Khartoum est l’une des villes où sont accueillis à bras ouverts de nombreux groupes islamistes. Le Front National Islamique (FNI), organisation politique islamique issue de la section soudanaise des Frères Musulmans, leur accorde, par l’intermédiaire de la junte militaire en place, des facilités. C’est ainsi que le Hamas, le Jihad islamiste, le Hezbollah ou le Fatah Conseil révolutionnaire ont pignon sur rue à Karthoum. Or, parmi les militants ou ex-militants de ces organisations - Pakistanais, Libanais, Etyptiens ou "Afghans" de toutes nationalités - certains sont connus pour leur reconversion dans le trafic de stupéfiants. Le Hezbollah est impliqué dans le contrôle de laboratoire de transformation d’héroïne et de dépots dans des camps de réfugiés (ou des camps d’entraînement) dans plusieurs régions du Proche et du Moyen Orient (notamment dans les zones de peuplement kurdes de Turquie). Or, l’un des coordinateurs présumé de la filière de l’héroïne liée au Hezbollah, Mecid Kemal travaillait encore à l’ambassade iranienne de Khartoum en 1996.
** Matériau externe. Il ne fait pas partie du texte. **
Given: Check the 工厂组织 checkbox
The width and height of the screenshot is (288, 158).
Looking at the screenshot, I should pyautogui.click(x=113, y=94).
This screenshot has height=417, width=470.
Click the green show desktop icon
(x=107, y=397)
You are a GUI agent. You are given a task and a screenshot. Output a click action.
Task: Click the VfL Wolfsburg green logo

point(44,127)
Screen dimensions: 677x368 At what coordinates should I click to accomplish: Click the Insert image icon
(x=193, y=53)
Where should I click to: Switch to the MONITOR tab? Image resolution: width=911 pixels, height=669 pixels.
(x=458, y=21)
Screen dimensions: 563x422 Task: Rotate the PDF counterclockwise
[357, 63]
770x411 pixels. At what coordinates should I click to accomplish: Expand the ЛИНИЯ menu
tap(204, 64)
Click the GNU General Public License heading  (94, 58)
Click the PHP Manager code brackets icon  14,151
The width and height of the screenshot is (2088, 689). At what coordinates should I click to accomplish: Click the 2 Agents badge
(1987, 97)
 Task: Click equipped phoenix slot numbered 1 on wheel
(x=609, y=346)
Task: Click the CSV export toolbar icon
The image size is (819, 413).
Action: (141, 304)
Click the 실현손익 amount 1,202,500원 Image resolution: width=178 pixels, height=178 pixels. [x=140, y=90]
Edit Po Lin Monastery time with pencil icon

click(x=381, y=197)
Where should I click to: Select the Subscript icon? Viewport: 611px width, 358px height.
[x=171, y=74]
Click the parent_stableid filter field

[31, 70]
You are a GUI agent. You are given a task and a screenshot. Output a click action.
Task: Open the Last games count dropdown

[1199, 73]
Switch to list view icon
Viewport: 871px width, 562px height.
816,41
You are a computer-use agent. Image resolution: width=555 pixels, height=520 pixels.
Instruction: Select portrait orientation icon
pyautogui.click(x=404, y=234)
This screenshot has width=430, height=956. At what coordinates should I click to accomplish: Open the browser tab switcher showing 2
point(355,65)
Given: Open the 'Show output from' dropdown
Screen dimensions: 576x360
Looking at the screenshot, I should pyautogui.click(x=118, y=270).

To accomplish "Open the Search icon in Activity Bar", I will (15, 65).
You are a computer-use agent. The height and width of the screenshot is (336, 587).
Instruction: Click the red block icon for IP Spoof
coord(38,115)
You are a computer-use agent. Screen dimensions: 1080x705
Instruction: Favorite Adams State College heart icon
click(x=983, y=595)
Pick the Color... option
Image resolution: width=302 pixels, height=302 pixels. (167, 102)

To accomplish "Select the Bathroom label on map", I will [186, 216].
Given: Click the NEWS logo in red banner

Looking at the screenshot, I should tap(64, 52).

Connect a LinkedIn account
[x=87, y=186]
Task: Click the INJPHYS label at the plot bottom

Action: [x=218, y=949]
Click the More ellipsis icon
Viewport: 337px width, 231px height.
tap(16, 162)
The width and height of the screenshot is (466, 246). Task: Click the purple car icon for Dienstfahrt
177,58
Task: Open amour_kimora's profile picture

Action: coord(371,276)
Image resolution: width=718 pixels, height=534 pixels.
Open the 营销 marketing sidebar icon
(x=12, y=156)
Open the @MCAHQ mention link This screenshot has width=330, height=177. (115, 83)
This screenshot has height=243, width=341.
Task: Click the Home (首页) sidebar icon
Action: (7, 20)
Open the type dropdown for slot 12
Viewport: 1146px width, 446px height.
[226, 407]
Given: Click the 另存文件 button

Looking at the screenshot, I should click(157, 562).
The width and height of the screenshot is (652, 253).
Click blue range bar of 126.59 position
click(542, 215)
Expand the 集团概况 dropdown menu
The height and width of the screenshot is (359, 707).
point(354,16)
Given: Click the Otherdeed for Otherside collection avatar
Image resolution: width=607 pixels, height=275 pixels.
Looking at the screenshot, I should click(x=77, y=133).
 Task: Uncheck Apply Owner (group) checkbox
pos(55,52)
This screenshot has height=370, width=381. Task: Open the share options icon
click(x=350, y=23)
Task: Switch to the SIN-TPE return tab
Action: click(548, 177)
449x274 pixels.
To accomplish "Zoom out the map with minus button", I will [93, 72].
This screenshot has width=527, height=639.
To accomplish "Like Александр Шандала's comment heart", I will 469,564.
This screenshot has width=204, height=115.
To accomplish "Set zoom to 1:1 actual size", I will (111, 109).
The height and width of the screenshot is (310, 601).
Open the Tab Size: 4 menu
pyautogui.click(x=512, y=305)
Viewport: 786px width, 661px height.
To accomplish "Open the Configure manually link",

En outre, depuis 1995, le régime de Khartoum est ouvertement accusé, par l’hebdomadaire économique saoudien Al Alam al Yom, de se livrer au blanchiment de l’argent de la drogue. Il reprend des sources diplomatiques occidentales, selon lesquelles les autorités soudanaises auraient conclu un accord avec la mafia italienne. Les mafieux italiens auraient versé près de 500 millions de dollars provenant du trafic de drogues pour l’achat de produits agricoles qui devaient être acheminés vers l’Europe par des compagnies françaises, italiennes et belges. Si elles étaient fondées, ces accusations émises par la publication saoudienne, pourraient s’expliquer par la situation actuelle du conflit entre Khartoum et ses rivaux. En effet, les forces engagées par l’Etat dans sa lutte contre les rébellions du sud l’APLS, et de l’est, l’AND (coalition qui regroupe des membres du Parti démocratique unioniste (PDU), de l’Oumma, du Legitim Command, du Parti Communiste Soudanais et du Bedja Congress et depuis peu l’APLS) et pour le contrôle de l’ouest (les habitants du Darfour), ont un coût trop élevé pour des finances publiques dont la situation ne cesse de se dégrader : le pays connaît une phase de croissance négative (-1,2 %) en 1995 et une inflation de 165 % en 1996. En outre, les milices supplétives organisées par le FNI, les Forces de défense populaire (FDP), fer de lance de l’islamisation forcée du pays qui comptent près de 170 000 hommes (contre 110 000 pour l’armée régulière), ont de plus en plus de mal à vivre sur le dos des populations locales qu’elles contrôlaient et exploitaient sans retenue. Leur impopularité dans les régions déjà islamisées est croissante, d’autant que le recrutement des miliciens est exercé dans la contrainte et la violence. Aujourd’hui, l’effort de guerre s’est essouflé et l’opposition sudiste est toujours vivace ainsi que la résistance de l’AND à l’est. Enfin, ce qui n’arrange en rien l’état des finances publiques, le Soudan subit une importante hémorragie de capitaux. Selon une source française, au moment où le territoire contrôlé par Khartoum se réduit comme peau de changrin, des dignitaires islamistes transfèreraient désormais leur argent sur des comptes étrangers. Cela rendrait nécessaire la recherche de financement du conflit dans des activités illicites, voire criminelles.